After I got the new humidifier it started to grow, which I take as a good sign.


----------



## Trithor (Jun 6, 2013)

Rick said:


> How many do you have Trithor? What's your culture like on these?



I have 15 plants in various sizes and from various sources. I cannot say that any grow very well, but they do grow and flower (if somewhat intermittantly)
I try to maintain them at very high humidity, along with the violascens, but give them slightly higher light levels, kind of midway between multi light and mottle light) This is the only group that I heat in winter. While all of the rest are allowed to go down to arround 8 degree C, these are maintained on a hotbed set at 22 degree c (They are covered over at night so their min temp at root will be about 21, while leaf temp will probably go down to about 17. Daytime temps are about 22 for roots and 27 for leaf in winter and all the above about 5 degree C warmer in Summer)
I am hoping with a higher mag and calcium level, with a much lower K level, that there will be an improvement. These are the only two species which I have not split into the test that I am running, as the hotbed unfortunately falls within the K-Lite half of my greenhouse, so i suppose it is do-or-die for them


----------



## limuhead (Sep 1, 2013)

Interesting. I just bought a mini-compot(5 seedlings) of mastersianum on Ebay today. I think I paid 26 bucks for it.

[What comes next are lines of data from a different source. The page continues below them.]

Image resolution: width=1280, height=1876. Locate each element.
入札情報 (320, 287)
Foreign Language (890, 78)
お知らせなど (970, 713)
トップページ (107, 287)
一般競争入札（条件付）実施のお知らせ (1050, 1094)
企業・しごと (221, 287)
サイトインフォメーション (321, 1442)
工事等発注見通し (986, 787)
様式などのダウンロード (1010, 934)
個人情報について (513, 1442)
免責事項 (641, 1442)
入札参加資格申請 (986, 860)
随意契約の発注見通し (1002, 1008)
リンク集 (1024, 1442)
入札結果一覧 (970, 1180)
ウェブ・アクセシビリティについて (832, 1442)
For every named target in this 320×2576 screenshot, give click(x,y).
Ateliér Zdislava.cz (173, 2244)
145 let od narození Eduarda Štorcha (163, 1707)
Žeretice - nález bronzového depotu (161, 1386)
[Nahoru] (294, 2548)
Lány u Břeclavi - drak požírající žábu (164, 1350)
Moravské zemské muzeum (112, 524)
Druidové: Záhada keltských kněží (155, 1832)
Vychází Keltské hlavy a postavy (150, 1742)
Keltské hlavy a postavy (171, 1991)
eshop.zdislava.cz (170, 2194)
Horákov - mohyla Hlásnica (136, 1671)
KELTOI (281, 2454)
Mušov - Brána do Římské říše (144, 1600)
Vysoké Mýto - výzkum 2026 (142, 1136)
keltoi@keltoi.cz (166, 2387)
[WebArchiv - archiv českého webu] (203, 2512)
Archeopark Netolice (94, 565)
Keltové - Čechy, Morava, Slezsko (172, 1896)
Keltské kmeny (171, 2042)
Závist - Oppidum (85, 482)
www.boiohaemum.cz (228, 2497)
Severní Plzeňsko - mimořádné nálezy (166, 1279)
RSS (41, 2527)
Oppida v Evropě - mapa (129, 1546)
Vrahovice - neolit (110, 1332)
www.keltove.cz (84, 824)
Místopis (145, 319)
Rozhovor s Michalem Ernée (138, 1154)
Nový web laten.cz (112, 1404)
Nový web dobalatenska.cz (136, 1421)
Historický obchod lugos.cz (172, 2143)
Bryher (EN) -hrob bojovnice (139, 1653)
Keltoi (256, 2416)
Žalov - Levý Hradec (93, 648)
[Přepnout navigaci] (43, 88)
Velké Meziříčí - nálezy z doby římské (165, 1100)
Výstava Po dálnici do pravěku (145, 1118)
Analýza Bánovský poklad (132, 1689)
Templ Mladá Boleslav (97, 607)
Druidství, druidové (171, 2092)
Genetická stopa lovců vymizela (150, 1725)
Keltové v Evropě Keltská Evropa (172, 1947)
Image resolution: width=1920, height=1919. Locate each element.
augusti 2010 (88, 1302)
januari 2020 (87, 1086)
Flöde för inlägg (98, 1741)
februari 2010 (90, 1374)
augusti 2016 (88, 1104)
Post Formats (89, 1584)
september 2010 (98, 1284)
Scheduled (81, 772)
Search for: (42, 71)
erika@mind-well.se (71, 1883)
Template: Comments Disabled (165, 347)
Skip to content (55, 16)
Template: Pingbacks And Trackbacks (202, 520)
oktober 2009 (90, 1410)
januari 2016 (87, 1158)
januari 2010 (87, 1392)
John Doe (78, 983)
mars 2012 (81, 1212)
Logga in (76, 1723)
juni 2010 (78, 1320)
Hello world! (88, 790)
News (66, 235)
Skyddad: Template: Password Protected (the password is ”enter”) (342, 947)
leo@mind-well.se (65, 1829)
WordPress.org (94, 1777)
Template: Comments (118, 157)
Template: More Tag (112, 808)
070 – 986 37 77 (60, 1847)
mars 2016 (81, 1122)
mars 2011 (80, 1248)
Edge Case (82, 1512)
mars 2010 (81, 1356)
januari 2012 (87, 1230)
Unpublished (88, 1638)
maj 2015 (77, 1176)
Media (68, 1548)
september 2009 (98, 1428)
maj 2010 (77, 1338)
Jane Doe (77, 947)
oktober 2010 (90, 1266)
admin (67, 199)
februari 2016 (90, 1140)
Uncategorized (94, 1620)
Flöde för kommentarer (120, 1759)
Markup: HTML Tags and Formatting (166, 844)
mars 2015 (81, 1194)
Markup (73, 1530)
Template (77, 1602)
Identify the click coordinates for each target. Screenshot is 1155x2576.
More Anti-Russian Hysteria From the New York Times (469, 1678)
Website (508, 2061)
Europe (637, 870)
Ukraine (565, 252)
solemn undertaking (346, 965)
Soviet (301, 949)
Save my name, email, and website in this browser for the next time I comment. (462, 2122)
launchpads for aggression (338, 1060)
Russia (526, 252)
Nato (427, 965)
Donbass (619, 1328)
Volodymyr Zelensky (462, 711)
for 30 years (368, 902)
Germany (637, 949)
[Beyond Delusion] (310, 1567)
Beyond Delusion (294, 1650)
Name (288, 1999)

Hope I can grow them, but hey, I have killed a lot of much more expensive plants than that...


----------



## paworsport (Sep 2, 2013)

Beautifull
I love this species for his color and long lasting
Is it really a slow grower ?:clap:


----------



## Susie11 (Sep 2, 2013)

It's very nice.


----------



## Paul (Sep 2, 2013)

quite slow... growths can bloom in a year but plant only starts to clump now with 2/3 new growths for the first time after 3 or 4 years of culture. 

needs to be grown quite warm (but not hot in the day), quite shady and quite humid. low salts is also important for it


----------



## likespaphs (Sep 3, 2013)

limuhead said:


> Interesting. I just bought a mini-compot(5 seedlings) of mastersianum on Ebay today. I think I paid 26 bucks for it. Hope I can grow them, but hey, I have killed a lot of much more expensive plants than that...



so you won that 
i kicked myself after missing out on bidding on that.....


----------



## Rick (Sep 6, 2013)

limuhead said:


> Interesting. I just bought a mini-compot(5 seedlings) of mastersianum on Ebay today. I think I paid 26 bucks for it. Hope I can grow them, but hey, I have killed a lot of much more expensive plants than that...



Outrageously good price!!


----------